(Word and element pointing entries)
** BEGIN **

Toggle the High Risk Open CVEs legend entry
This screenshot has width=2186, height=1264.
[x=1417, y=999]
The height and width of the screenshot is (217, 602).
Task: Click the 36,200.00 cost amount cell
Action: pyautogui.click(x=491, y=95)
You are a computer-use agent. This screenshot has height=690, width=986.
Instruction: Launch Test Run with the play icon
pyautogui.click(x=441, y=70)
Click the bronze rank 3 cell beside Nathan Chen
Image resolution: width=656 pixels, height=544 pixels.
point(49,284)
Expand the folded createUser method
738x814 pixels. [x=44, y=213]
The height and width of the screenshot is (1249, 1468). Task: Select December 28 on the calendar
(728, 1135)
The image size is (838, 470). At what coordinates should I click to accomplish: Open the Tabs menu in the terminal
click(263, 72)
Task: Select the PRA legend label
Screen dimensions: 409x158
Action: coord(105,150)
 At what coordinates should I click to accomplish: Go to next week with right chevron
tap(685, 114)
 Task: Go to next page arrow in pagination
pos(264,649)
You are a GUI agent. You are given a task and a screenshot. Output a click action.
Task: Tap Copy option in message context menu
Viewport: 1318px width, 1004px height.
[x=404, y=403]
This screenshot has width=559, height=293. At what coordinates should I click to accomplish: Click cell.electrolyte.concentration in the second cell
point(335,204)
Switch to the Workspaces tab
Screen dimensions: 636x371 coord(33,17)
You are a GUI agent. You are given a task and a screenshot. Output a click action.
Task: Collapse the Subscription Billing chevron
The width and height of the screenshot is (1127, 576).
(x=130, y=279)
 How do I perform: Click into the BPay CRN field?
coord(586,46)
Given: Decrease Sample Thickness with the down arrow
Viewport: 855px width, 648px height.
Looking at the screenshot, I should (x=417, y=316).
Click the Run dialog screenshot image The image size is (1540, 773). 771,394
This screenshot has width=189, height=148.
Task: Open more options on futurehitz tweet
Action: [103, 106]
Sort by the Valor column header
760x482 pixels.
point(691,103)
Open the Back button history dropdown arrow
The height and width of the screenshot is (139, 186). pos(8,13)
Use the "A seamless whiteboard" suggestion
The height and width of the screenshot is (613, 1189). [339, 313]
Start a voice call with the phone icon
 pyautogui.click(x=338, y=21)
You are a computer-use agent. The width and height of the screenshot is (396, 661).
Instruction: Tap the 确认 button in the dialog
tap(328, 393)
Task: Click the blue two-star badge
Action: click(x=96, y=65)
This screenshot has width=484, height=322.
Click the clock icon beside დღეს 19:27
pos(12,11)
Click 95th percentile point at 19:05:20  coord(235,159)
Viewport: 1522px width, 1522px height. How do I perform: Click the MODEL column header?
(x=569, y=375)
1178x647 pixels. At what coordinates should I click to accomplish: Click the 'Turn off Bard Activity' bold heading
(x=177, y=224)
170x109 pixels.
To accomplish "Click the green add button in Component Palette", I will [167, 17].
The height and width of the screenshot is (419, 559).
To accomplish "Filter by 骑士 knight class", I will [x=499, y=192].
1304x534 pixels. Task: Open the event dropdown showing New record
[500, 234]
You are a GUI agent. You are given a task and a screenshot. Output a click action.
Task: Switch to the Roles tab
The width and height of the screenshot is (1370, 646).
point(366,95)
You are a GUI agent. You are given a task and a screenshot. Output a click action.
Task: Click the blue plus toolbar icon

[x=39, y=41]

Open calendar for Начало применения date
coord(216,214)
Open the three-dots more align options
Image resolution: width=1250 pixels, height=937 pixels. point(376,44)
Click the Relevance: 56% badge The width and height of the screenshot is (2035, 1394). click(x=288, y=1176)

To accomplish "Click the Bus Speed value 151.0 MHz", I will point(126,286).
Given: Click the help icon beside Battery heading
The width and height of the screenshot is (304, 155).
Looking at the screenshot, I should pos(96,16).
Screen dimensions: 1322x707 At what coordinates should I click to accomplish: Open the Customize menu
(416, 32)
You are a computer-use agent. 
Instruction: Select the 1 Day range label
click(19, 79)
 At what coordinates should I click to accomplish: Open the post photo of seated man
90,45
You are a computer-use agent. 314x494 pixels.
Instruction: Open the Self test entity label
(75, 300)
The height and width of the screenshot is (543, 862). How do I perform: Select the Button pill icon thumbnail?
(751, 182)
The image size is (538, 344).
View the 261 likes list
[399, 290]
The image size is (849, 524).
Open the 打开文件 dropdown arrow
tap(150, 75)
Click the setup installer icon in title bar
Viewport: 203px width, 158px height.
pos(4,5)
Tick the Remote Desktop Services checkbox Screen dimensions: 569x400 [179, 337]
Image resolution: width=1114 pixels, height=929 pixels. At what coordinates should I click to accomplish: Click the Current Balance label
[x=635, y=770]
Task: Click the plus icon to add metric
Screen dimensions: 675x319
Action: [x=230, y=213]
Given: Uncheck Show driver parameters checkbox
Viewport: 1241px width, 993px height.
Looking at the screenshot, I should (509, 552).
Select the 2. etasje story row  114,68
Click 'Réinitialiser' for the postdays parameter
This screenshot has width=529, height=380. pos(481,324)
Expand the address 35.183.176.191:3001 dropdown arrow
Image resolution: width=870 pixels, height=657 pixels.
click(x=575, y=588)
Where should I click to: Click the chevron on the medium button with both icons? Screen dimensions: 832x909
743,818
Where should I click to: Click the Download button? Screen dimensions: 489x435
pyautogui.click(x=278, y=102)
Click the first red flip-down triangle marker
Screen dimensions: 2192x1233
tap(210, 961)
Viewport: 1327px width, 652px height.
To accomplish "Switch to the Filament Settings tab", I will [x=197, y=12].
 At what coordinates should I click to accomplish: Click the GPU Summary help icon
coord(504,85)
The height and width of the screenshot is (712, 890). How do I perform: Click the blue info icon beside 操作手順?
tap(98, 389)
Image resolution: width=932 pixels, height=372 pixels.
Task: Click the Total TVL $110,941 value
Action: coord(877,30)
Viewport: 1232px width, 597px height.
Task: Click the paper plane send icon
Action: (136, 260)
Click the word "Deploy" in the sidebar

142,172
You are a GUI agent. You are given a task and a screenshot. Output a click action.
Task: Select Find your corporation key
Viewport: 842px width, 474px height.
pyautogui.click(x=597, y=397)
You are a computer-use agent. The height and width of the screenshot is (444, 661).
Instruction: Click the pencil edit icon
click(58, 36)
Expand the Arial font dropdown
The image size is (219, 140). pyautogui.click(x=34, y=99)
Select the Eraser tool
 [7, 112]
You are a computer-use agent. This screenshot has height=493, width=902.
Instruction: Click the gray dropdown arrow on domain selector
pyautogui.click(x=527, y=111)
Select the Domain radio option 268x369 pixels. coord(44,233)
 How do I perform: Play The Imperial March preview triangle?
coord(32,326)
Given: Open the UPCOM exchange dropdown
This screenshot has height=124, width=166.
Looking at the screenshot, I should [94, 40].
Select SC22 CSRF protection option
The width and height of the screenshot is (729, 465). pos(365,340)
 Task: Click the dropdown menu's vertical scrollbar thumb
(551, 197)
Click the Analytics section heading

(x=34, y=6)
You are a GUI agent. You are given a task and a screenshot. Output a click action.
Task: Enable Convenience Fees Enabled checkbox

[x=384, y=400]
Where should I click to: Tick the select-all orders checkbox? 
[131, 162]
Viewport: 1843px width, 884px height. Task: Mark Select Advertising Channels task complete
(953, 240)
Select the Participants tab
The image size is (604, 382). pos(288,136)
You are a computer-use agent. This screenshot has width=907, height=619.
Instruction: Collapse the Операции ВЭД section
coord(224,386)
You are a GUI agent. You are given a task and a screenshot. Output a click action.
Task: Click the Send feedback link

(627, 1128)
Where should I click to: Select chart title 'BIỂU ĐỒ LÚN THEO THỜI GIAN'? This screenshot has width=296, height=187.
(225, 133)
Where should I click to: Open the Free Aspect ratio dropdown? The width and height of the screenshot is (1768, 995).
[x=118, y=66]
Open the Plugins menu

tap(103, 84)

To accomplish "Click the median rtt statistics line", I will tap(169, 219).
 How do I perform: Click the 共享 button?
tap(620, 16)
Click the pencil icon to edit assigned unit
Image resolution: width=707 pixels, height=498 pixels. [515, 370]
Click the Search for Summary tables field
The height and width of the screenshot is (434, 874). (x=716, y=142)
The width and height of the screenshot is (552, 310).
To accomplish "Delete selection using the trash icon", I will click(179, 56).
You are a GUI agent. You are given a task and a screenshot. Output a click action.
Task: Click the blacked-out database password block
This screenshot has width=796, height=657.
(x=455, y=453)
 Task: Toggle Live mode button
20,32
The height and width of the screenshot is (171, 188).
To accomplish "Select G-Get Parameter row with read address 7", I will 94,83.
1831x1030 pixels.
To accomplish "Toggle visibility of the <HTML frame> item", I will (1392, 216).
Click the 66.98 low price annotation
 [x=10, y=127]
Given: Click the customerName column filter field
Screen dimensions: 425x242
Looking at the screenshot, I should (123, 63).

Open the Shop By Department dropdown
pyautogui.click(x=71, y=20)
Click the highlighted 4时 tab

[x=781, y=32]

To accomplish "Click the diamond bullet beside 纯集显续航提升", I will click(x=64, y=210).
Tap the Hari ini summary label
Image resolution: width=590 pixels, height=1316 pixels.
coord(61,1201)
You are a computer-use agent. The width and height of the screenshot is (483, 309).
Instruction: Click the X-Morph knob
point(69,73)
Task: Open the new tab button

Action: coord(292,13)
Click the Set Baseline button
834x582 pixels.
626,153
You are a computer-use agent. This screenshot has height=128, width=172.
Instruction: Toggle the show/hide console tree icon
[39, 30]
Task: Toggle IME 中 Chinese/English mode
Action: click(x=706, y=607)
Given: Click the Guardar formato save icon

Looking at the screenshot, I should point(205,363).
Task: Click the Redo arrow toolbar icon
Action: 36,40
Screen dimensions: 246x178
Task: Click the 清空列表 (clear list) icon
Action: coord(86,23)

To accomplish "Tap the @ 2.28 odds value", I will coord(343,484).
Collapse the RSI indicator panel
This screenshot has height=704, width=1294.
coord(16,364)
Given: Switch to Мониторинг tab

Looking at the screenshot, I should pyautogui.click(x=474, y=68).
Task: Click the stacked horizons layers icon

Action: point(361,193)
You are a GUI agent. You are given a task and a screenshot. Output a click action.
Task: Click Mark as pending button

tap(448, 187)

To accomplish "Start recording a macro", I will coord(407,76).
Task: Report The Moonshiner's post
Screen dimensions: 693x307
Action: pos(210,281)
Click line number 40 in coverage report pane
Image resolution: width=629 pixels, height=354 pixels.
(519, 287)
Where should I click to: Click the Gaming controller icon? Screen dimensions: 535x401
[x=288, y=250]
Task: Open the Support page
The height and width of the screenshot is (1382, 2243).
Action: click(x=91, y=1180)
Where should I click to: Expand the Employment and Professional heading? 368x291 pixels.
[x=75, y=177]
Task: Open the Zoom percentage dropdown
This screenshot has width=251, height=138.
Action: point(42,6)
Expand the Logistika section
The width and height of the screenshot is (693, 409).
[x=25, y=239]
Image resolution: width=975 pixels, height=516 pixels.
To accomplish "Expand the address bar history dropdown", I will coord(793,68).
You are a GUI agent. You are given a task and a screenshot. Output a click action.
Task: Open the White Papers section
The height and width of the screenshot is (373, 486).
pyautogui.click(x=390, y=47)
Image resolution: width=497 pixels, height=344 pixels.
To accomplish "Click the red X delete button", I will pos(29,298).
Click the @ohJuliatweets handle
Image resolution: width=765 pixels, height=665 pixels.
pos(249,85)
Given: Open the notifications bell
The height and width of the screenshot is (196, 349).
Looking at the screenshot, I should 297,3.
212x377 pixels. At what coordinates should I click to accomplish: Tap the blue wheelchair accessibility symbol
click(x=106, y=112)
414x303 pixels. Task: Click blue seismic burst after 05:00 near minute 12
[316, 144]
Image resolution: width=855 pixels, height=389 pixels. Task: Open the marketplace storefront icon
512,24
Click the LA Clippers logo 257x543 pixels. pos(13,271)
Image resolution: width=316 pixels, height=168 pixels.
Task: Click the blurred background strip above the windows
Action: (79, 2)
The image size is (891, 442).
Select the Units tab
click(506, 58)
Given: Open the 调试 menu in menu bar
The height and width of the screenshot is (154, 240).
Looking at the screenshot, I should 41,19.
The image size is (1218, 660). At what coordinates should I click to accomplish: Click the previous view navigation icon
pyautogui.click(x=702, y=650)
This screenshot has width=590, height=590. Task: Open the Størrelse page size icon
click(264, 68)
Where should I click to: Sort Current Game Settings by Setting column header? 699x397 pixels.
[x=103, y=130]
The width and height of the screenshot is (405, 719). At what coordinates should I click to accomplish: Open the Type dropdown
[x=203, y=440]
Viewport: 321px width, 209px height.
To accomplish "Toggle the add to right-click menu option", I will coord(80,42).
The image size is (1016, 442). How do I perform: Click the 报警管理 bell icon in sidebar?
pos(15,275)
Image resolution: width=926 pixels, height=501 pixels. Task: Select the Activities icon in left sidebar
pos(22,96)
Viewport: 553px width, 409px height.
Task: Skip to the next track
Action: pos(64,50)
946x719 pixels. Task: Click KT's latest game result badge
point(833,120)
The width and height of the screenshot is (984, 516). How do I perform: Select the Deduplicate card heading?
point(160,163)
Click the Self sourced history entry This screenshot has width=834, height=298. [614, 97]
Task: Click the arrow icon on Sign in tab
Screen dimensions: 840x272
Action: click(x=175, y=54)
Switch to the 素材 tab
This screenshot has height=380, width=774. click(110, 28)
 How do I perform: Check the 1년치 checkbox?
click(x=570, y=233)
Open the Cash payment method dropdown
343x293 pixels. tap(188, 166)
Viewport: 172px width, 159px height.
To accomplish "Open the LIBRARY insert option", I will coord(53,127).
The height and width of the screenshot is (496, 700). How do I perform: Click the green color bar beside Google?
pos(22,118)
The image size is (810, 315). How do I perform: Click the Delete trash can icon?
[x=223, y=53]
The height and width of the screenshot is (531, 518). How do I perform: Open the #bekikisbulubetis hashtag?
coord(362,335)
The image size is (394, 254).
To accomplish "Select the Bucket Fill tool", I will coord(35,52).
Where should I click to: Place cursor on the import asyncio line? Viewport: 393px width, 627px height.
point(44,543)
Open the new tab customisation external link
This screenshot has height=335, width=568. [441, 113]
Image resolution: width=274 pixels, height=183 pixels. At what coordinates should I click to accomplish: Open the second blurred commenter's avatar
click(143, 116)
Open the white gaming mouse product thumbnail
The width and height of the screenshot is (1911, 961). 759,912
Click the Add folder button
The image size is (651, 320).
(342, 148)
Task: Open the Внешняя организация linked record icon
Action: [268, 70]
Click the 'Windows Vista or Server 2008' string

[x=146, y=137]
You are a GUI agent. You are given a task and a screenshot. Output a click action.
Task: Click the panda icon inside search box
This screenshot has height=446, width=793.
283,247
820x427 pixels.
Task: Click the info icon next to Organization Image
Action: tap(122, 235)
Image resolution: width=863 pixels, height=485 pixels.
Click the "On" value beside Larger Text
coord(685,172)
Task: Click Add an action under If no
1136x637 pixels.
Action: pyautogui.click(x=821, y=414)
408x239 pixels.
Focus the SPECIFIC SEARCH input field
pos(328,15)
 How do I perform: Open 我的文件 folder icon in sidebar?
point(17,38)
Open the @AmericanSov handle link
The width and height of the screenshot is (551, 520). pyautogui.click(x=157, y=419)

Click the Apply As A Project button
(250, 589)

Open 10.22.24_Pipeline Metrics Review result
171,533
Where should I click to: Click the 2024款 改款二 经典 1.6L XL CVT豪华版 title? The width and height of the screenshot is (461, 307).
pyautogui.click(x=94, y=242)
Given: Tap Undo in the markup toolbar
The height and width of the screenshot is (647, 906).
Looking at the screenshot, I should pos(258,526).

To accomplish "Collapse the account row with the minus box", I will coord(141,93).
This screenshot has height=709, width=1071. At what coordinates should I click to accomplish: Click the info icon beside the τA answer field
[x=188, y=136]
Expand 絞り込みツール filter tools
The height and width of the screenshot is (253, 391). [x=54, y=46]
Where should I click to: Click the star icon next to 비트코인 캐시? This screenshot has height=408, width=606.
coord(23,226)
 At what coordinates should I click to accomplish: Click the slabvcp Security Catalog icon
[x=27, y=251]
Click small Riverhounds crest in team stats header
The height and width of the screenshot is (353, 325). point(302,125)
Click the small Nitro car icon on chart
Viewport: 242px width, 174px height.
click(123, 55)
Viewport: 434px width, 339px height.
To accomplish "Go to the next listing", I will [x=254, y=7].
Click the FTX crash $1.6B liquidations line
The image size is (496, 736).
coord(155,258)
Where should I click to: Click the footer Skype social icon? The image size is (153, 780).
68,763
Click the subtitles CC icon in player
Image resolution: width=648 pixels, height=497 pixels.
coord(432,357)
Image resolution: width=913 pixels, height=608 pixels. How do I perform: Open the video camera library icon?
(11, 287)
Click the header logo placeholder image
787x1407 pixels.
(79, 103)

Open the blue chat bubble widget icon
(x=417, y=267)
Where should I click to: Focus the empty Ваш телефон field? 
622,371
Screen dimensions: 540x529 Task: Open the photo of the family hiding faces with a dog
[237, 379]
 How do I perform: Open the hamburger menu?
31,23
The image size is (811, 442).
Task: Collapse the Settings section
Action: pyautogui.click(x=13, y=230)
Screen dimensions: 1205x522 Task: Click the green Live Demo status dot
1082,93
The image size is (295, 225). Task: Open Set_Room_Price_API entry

** END **

GIVEN TASK —
Can you render the lines from the one containing "The height and width of the screenshot is (543, 862)." through the one containing "Action: (136, 260)", both included, as a Markdown table with a Row column for the running number and a Line column for the text, leaving out any blank lines?

COMPLETE RESPONSE —
| Row | Line |
|---|---|
| 1 | The height and width of the screenshot is (543, 862). How do I perform: Select the Button pill icon thumbnail? |
| 2 | (751, 182) |
| 3 | The image size is (538, 344). |
| 4 | View the 261 likes list |
| 5 | [399, 290] |
| 6 | The image size is (849, 524). |
| 7 | Open the 打开文件 dropdown arrow |
| 8 | tap(150, 75) |
| 9 | Click the setup installer icon in title bar |
| 10 | Viewport: 203px width, 158px height. |
| 11 | pos(4,5) |
| 12 | Tick the Remote Desktop Services checkbox Screen dimensions: 569x400 [179, 337] |
| 13 | Image resolution: width=1114 pixels, height=929 pixels. At what coordinates should I click to accomplish: Click the Current Balance label |
| 14 | [x=635, y=770] |
| 15 | Task: Click the plus icon to add metric |
| 16 | Screen dimensions: 675x319 |
| 17 | Action: [x=230, y=213] |
| 18 | Given: Uncheck Show driver parameters checkbox |
| 19 | Viewport: 1241px width, 993px height. |
| 20 | Looking at the screenshot, I should (509, 552). |
| 21 | Select the 2. etasje story row  114,68 |
| 22 | Click 'Réinitialiser' for the postdays parameter |
| 23 | This screenshot has width=529, height=380. pos(481,324) |
| 24 | Expand the address 35.183.176.191:3001 dropdown arrow |
| 25 | Image resolution: width=870 pixels, height=657 pixels. |
| 26 | click(x=575, y=588) |
| 27 | Where should I click to: Click the chevron on the medium button with both icons? Screen dimensions: 832x909 |
| 28 | 743,818 |
| 29 | Where should I click to: Click the Download button? Screen dimensions: 489x435 |
| 30 | pyautogui.click(x=278, y=102) |
| 31 | Click the first red flip-down triangle marker |
| 32 | Screen dimensions: 2192x1233 |
| 33 | tap(210, 961) |
| 34 | Viewport: 1327px width, 652px height. |
| 35 | To accomplish "Switch to the Filament Settings tab", I will [x=197, y=12]. |
| 36 |  At what coordinates should I click to accomplish: Click the GPU Summary help icon |
| 37 | coord(504,85) |
| 38 | The height and width of the screenshot is (712, 890). How do I perform: Click the blue info icon beside 操作手順? |
| 39 | tap(98, 389) |
| 40 | Image resolution: width=932 pixels, height=372 pixels. |
| 41 | Task: Click the Total TVL $110,941 value |
| 42 | Action: coord(877,30) |
| 43 | Viewport: 1232px width, 597px height. |
| 44 | Task: Click the paper plane send icon |
| 45 | Action: (136, 260) |